**Your instructions:**
Lay out the lines of the items below as a JSON list of strings, one string per line and no blank lines, covering only the lines from the one holding "You are a GUI" through the end of the items, both ends included. Leave the pictures out of the answer.

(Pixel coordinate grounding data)
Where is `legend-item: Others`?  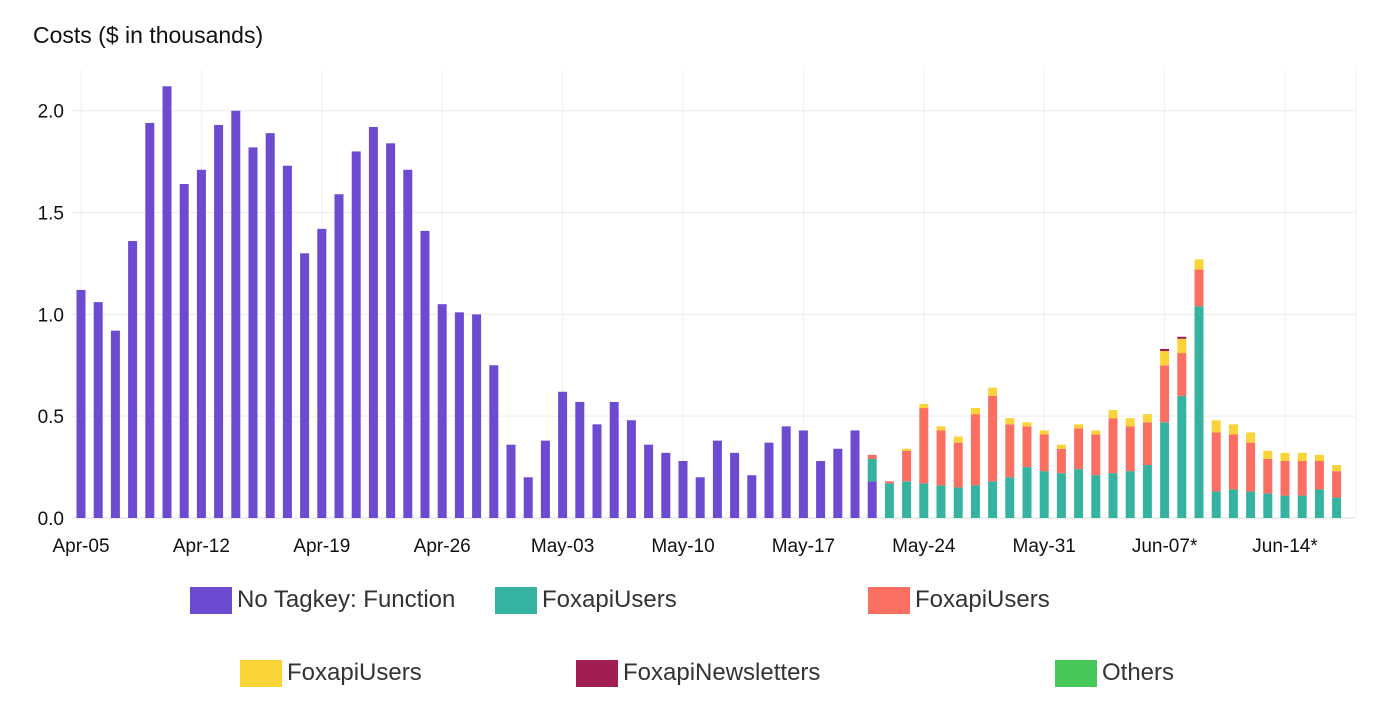
legend-item: Others is located at coordinates (1114, 673).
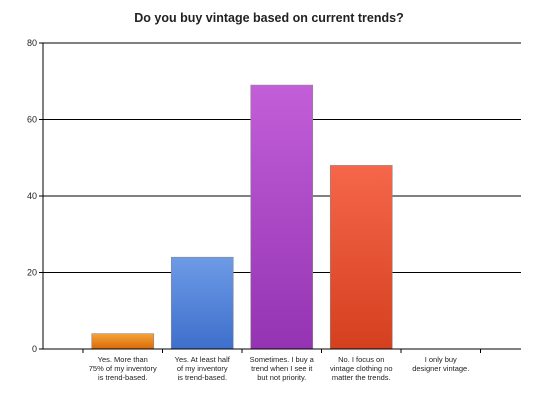  I want to click on x-tick-label-line: matter the trends., so click(362, 378).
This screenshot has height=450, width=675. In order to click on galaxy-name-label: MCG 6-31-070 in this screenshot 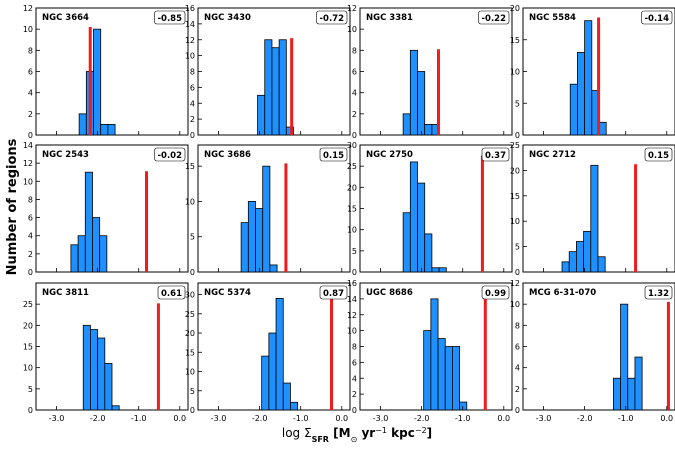, I will do `click(562, 293)`.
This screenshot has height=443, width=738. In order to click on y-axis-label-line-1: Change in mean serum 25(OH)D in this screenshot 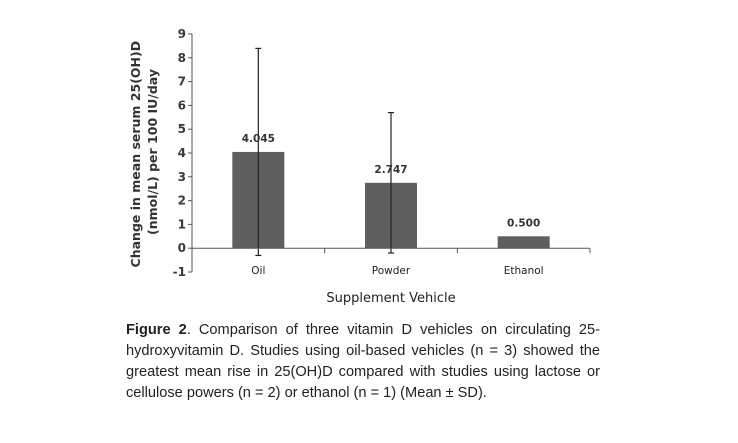, I will do `click(136, 154)`.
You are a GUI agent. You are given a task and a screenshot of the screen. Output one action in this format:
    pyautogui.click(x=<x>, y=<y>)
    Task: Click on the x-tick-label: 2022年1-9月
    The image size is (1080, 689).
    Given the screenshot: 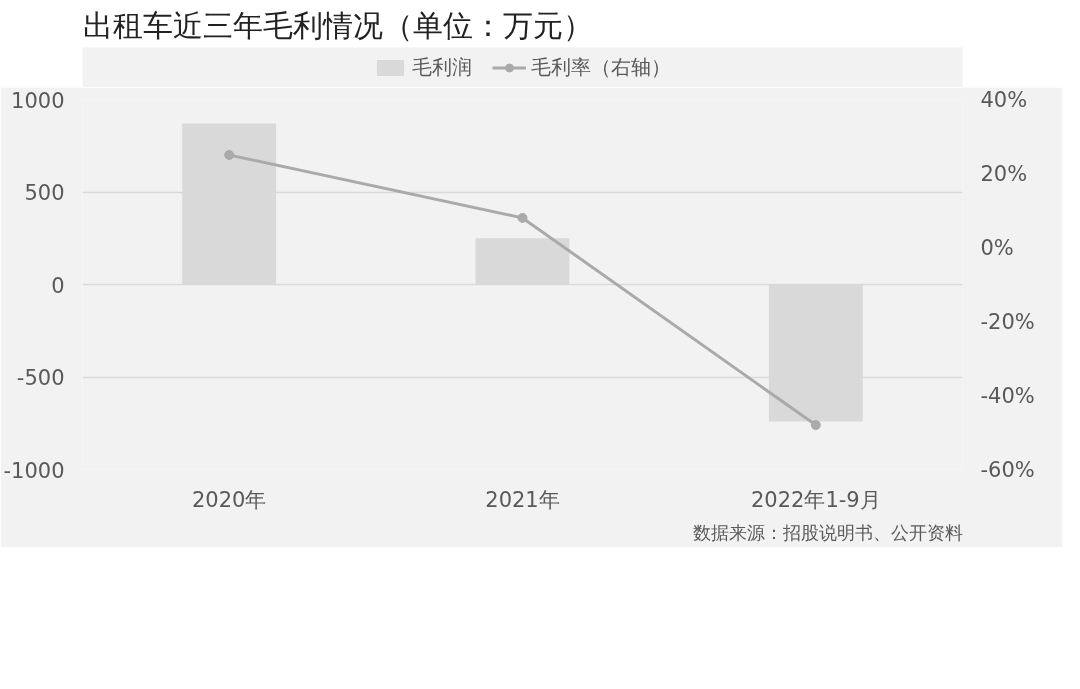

**Response for this exercise:**
[
  "You are a GUI agent. You are given a task and a screenshot of the screen. Output one action in this format:",
  "    pyautogui.click(x=<x>, y=<y>)",
  "    Task: Click on the x-tick-label: 2022年1-9月",
  "    The image size is (1080, 689).",
  "    Given the screenshot: "
]